Fictitious kinship to contract
The first change concerns the decline of older forms of exploitation and their substitution with the new. The older form of exploitation centred around fictive kinship terminology, where domestic workers became uncles and aunts, brothers and sisters and, sometimes, grandparents, whom the older middle classes frequently sourced through their village ties. And this fiction of kinship functioned easily enough in the feudal-modernity of the older middle classes. In their relationship with domestic labour, the newer middle classes subscribe to a different ethic – that of the market contract, unvarnished by the patina of noblesse oblige (which means that privilege comes with responsibility). The market-contract model for domestic labour is about minimal care while expecting maximum labour: no responsibility is to be taken for the worker’s sick child, infirm parent, personal injury or living conditions.
Security apparatus
Secondly, over the past few decades, there has emerged an entire industry based around middle-class security. It consists of private security agencies, a massive proliferation of close-circuit television cameras and a variety of other processes and instruments. The rise of the urban security complex has been accompanied by extraordinarily discriminative measures to register domestic labour with the police: we want the poorest to work in our homes at the lowest rates of pay and treat them as natural criminals, rather than victims of circumstance. The irony is that the violence that domestic labour is subjected to by employers is very rarely punished and the state security apparatus joins the private one in punishing the most vulnerable.
The new ordinary
Third, our urban spheres are now marked by the rise of an entirely new consciousness where the idea of the ordinary has shifted from the poor to the middle classes. It is the latter who are now imagined as the most harassed: they pay for electricity but the poor steal it, they pay taxes but get no infrastructure in return, and they bear the brunt of corruption. The ordinary people are represented through a variety of bodies, such as resident welfare associations and non-governmental organisations that agitate on their behalf, and processes, such as protests against increases in electricity tariffs. The rise of the new – hardworking, taxpaying, honest – ordinary translates into hardening attitudes towards the pretend-ordinary. The women who work in your homes are to be reported to the police, or subjected to some form of summary violence, should they be suspected of a misdemeanour because their actions affect the lives of the truly ordinary citizens.
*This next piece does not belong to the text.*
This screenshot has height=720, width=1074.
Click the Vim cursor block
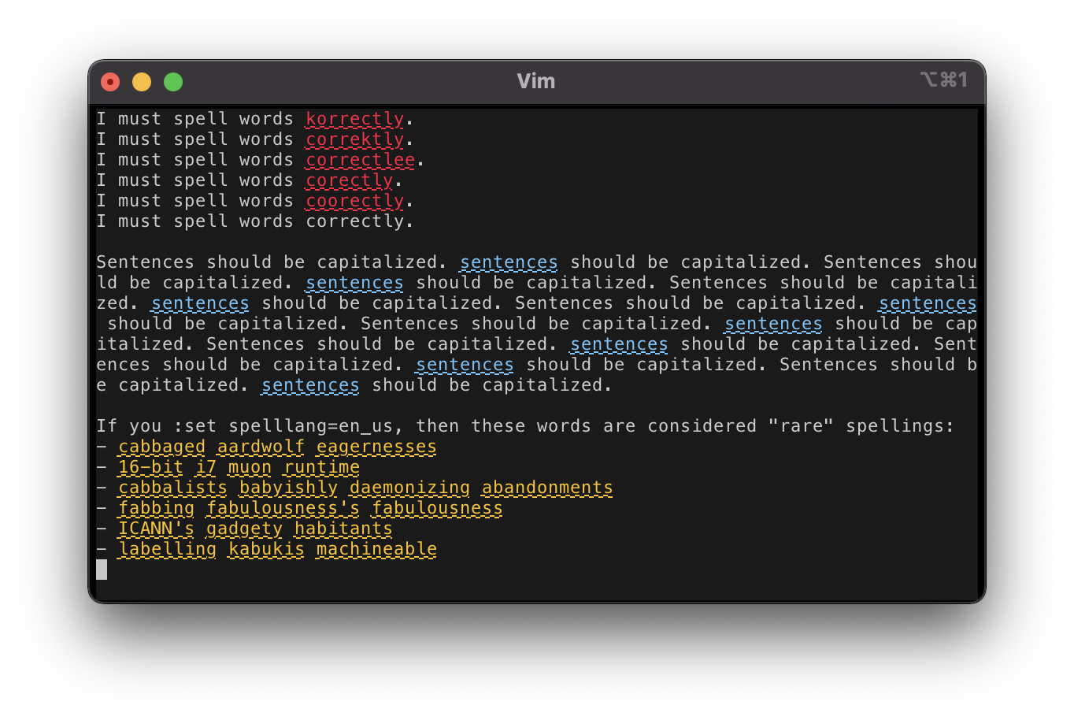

Gates that create difference
Finally, there is the rise of gated residential enclaves. These have created ideas about insiders and outsiders of different kinds. Gated communities in India are not really as new as they are imagined to be. The newer residential enclaves were built upon older models and ideas, such as cantonment towns, industrial complexes and institutional spaces. In our larger cities, resident welfare associations started installing gates at the entrance of their localities, making gated enclaves out of formerly open spaces. In Delhi, for example, the process appears to have begun in the early 1980s and coincided with the entry of a large numbers of migrant labourers involved in construction activity for the 1982 Asian Games hosted by the city. Gates produce difference, and different kinds of outsiders now occupy the landscape of urban panic.
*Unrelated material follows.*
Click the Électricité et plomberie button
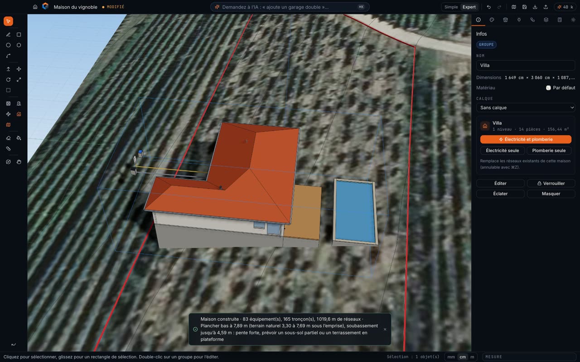This screenshot has height=362, width=580. (x=526, y=139)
However, rather than look at the gated phenomena as one of the reasons for producing apprehension, we tend to see it as a solution against perceived threats from various quarters, such as rural migrants and “foreign” (Bangladeshi) elements. Actually, we are in the midst of gated nationalism where the ordinary resident is at war with his or her own poor citizenry as well as perceived foreign infiltrators. However, we do not mind cheap labour – irrespective of where it comes from – as long as it is provided without protest. It is the protesting labourer that is the problem. Her protests are seen as outrageous because it disturbs the peace of the ordinary. It hints at the fact that there is something extraordinary about the arrangements we have come to see as normal.